Recebamos a expiação tão duramente ganha, e saiamos para dentro da vida, não
somente perdoados, mas purificados e justificados.
A morte para a penalidade do pecado
é o caminho para uma vida de justificação
À medida
em que saímos livres, descobrimos que do outro lado da Cruz uma nova existência
realmente começou; que o amor do Crucificado tocou as fontes do nosso ser –
estamos em outro mundo, sob um céu aberto. “Cristo sofreu pelos pecados, o
Justo pelos injustos, para que pudesse nos trazer a Deus”.
Será que
você, que lê essas palavras, é alguém que está tentando lutar para sair desta
vida natural, para entrar na espiritual, por algum outro caminho que não seja este
caminho da Cruz? Isso é tão impossível quanto seria passar de hoje para amanhã,
sem fazê-lo através da noite. Sua batalha é uma batalha contra Deus. Renda-se e
aceite as Suas condições. Renda-se agora!
Mas, por mais abençoada que possa ser esta passagem para uma vida de paz com
Ele, ai da alma que estaciona, pensando que o alvo foi alcançado, e mingua,
constituindo-se, por assim dizer, um broto atrofiado. Santidade, não segurança,
é o objetivo do nosso chamamento.
E
acontece então, que a pressão de uma nova necessidade de livramento é logo
sentida por aquele que é leal a voz de Deus em seu coração. As duas vidas estão
ali juntas, uma recém-nascida e frágil, a outra forte com um crescimento
anterior. “A carne milita contra o espírito e o espírito contra a carne”, e o
poder da vontade é dividido entre as duas vidas, tal como a seiva que flui
parcialmente para as velhas folhas condenadas e parcialmente para os tenros
rebentos.
Consequentemente,
há o conflito de um reino dividido contra si mesmo: algumas vezes elas lutam
lado a lado, até que o clamor é arrancado – “Ó, desventurado homem que sou;
quem me livrará?”
E
novamente aqui, quando o ponto de desespero é alcançado, e chegamos a ver que
nossos esforços em busca da santidade são tão inúteis quanto os nossos esforços
em busca da aceitação para com Deus, é que a porta de escape se abre outra vez.

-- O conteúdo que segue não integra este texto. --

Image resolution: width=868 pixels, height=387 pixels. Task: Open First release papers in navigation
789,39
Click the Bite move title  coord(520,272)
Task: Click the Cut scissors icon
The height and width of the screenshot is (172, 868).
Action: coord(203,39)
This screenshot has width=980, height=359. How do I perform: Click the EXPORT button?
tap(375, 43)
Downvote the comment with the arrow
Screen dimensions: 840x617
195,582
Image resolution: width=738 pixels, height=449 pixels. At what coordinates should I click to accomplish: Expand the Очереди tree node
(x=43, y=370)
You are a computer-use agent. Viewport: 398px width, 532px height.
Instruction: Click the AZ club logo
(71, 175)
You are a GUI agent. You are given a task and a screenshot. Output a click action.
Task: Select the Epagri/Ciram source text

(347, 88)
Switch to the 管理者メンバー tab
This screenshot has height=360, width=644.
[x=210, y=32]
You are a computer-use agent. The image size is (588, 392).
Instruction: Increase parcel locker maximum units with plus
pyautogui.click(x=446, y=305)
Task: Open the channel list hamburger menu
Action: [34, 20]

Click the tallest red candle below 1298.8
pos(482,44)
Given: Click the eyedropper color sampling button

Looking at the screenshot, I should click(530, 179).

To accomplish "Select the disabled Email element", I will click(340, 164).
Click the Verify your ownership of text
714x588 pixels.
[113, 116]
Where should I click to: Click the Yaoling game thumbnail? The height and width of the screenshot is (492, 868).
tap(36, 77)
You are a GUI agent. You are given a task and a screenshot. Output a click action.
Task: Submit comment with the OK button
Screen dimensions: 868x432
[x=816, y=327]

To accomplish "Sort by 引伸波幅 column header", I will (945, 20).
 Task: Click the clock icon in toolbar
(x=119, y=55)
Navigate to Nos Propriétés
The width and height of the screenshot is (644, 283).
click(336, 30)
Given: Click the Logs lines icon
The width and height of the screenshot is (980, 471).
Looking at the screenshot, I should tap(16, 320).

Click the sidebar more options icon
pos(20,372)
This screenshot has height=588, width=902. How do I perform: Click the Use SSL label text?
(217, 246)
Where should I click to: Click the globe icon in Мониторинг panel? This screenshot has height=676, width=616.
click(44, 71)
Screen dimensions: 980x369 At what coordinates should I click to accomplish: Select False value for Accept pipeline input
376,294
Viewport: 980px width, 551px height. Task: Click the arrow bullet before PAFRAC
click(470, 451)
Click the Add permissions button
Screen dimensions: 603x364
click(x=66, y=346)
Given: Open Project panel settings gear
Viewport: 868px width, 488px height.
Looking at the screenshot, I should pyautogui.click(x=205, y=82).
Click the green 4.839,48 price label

Glória seja dada a Deus, pois há um caminho definido que conduz para fora da
prisão da vida de luta e derrota, pecado e arrependimento, onde tantas almas se
debatem por anos, após resolvida a questão do perdão. E este caminho é,
novamente, o caminho de morte.
Um
estágio de morte deve vir sobre a planta, antes que as novas folhas possam
crescer e florescer. Deve haver uma escolha deliberada entre o antigo
crescimento e o novo; um deve dar lugar ao outro; o fruto do carvalho tem que
chegar ao ponto em que deixe de sustentar a pobreza da sua antiga existência, e
permita que toda a seiva vá para o novo rebento; o galho deve retirar sua seiva
da folha do ano anterior, e deixa-la fluir para o rebento deste ano.
E antes
que a alma possa realmente entrar em uma vida de santidade, com todas as suas
abençoadas e infindáveis possibilidades, uma escolha semelhante deve ser feita:
todo pecado conhecido deve ser deliberadamente abandonado, para que a marcha
ascendente possa ter pleno desenvolvimento.
“Mas”,
você diz, “tenho tentado uma vez e outra abandonar o pecado; tenho orado e
tenho feito propósitos, mas a vontade encontra seu caminho de volta pelos
antigos canais, e mantém vivo o passado, antes que eu o perceba”.
Olhe para
a nossa parábola. Os botânicos dizem que em volta do caule da folha, no outono,
forma-se uma camada de células de parede fina denominada, “a camada da
separação”. Estas células comprimem e rompem as células mais velhas, e, por sua
vez, se desintegram até que, sem nenhum esforço, a folha se desprende num corte
tão perfeito como se feito por uma faca. A planta sentencia a folha à morte, e
os ventos de Deus executam a sentença.
Mas, onde
está a barreira que podemos colocar entre nós e a velha natureza? Onde está a
sentença de morte que podemos pronunciar sobre ela?
Estamos
novamente de volta à cruz! É ali, ao nosso alcance. “Nosso homem velho foi
crucificado; pois quem está morto está justificado do pecado”.